▶ _Problem statement_
Output the listing from the line containing "The image size" through the line containing "click(608, 82)", both included, as a JSON list of strings with one string per line. Skip blank lines and leave the pictures out.

▶ _Data in this exercise_
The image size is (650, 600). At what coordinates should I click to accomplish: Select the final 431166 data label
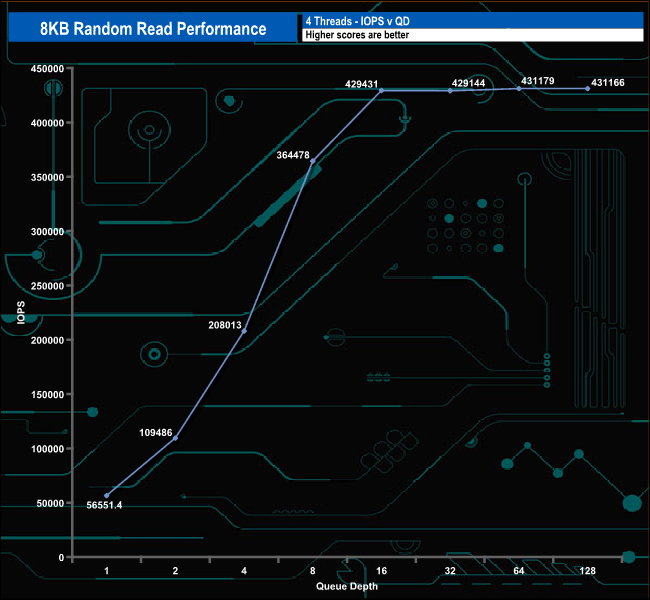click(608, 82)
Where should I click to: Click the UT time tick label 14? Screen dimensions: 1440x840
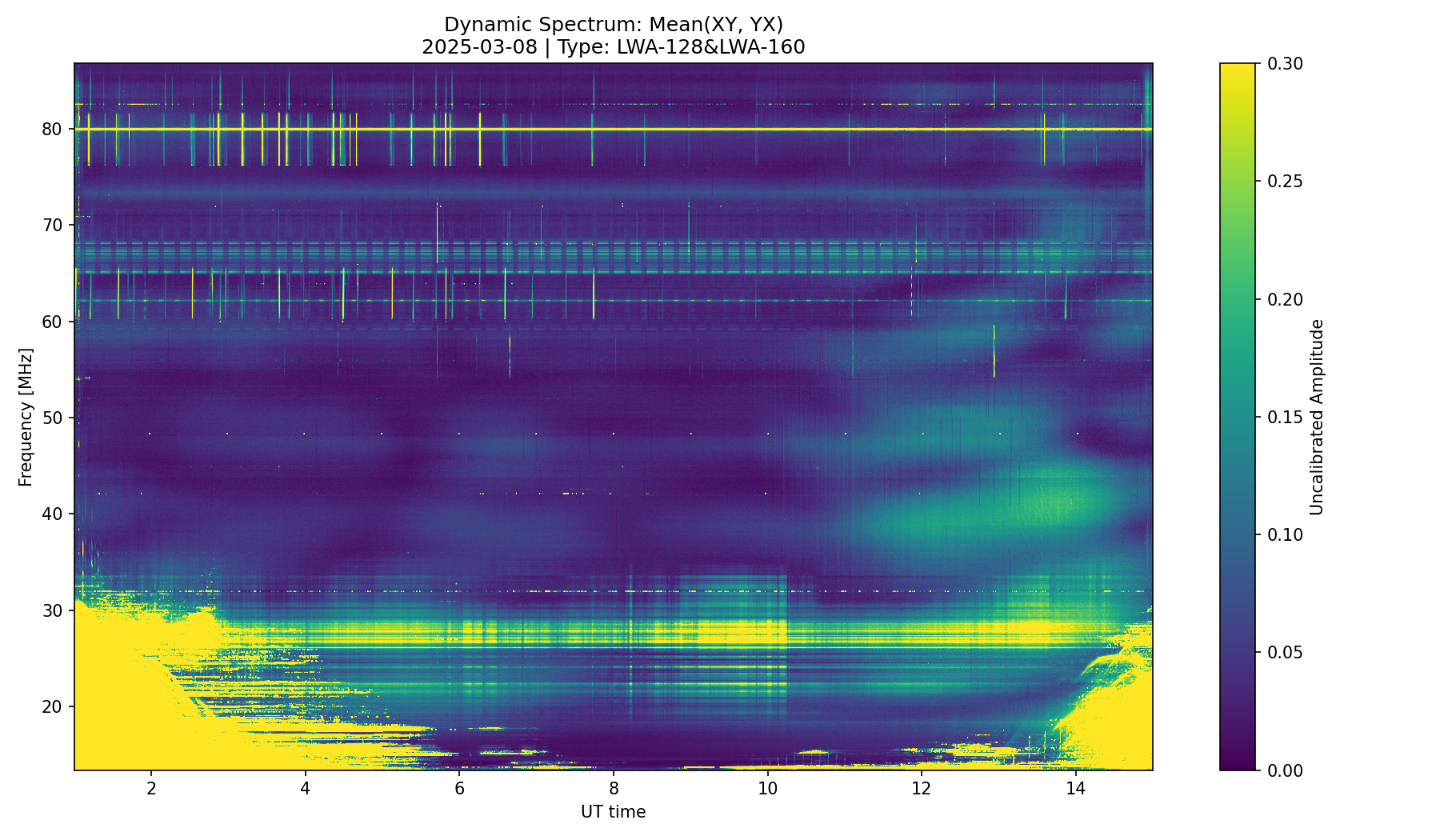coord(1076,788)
==
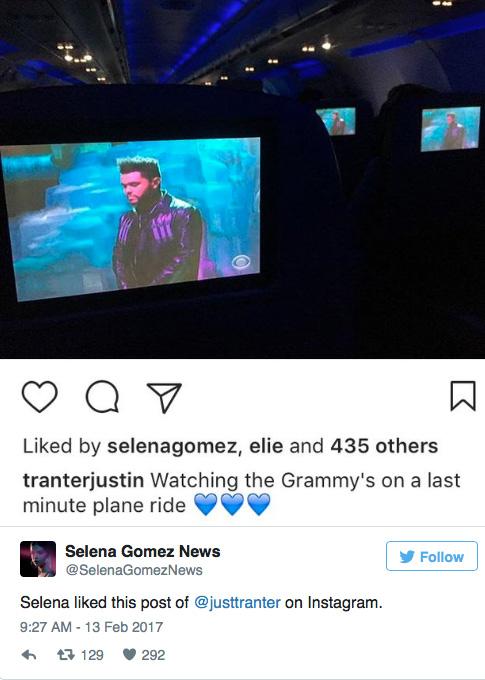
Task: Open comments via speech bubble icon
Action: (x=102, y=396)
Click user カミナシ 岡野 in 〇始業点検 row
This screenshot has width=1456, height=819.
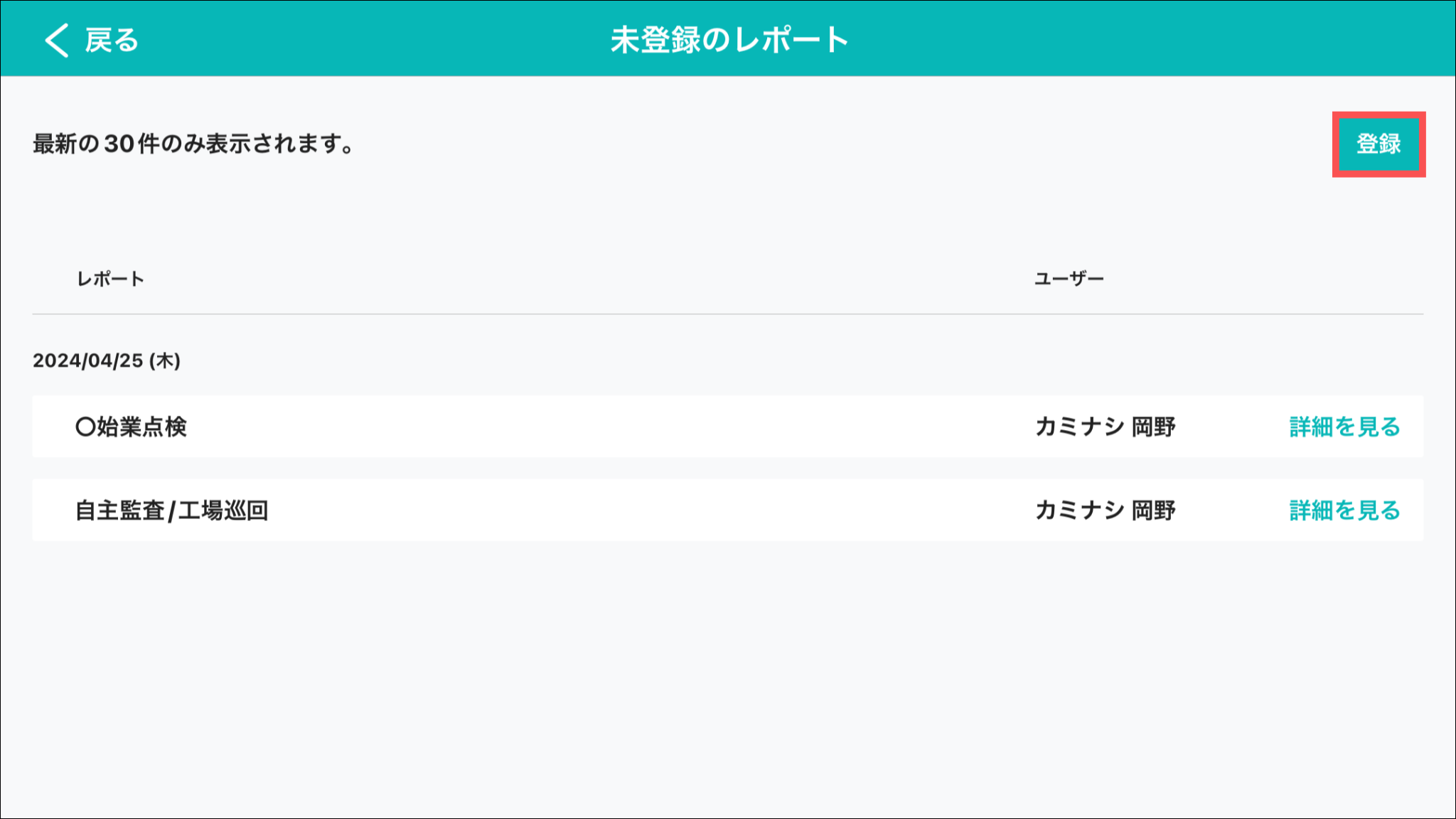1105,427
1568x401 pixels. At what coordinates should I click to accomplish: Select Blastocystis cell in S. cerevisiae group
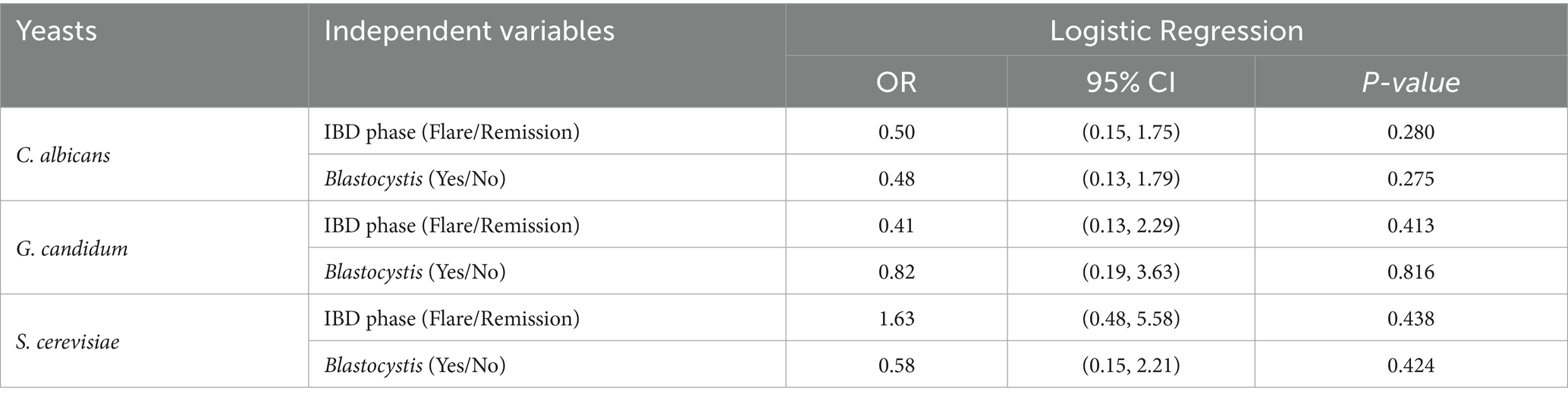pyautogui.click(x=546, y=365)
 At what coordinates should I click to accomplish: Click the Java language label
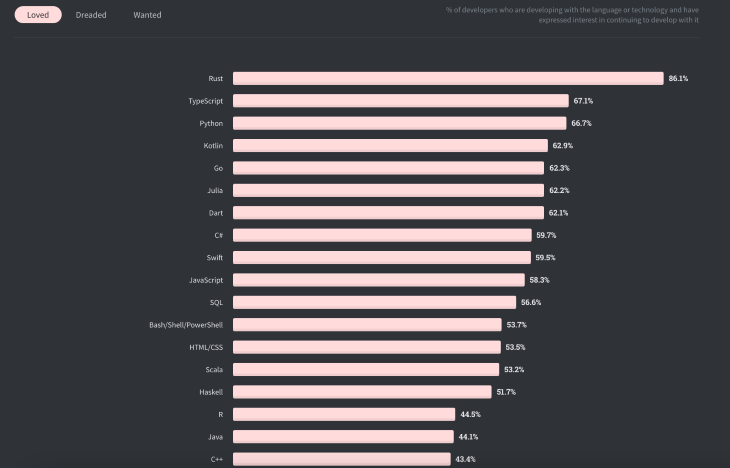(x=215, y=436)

▶ _Result for this task_
[
  "The image size is (650, 600). At what coordinates should I click to accomplish: Select the final 431166 data label",
  "click(608, 82)"
]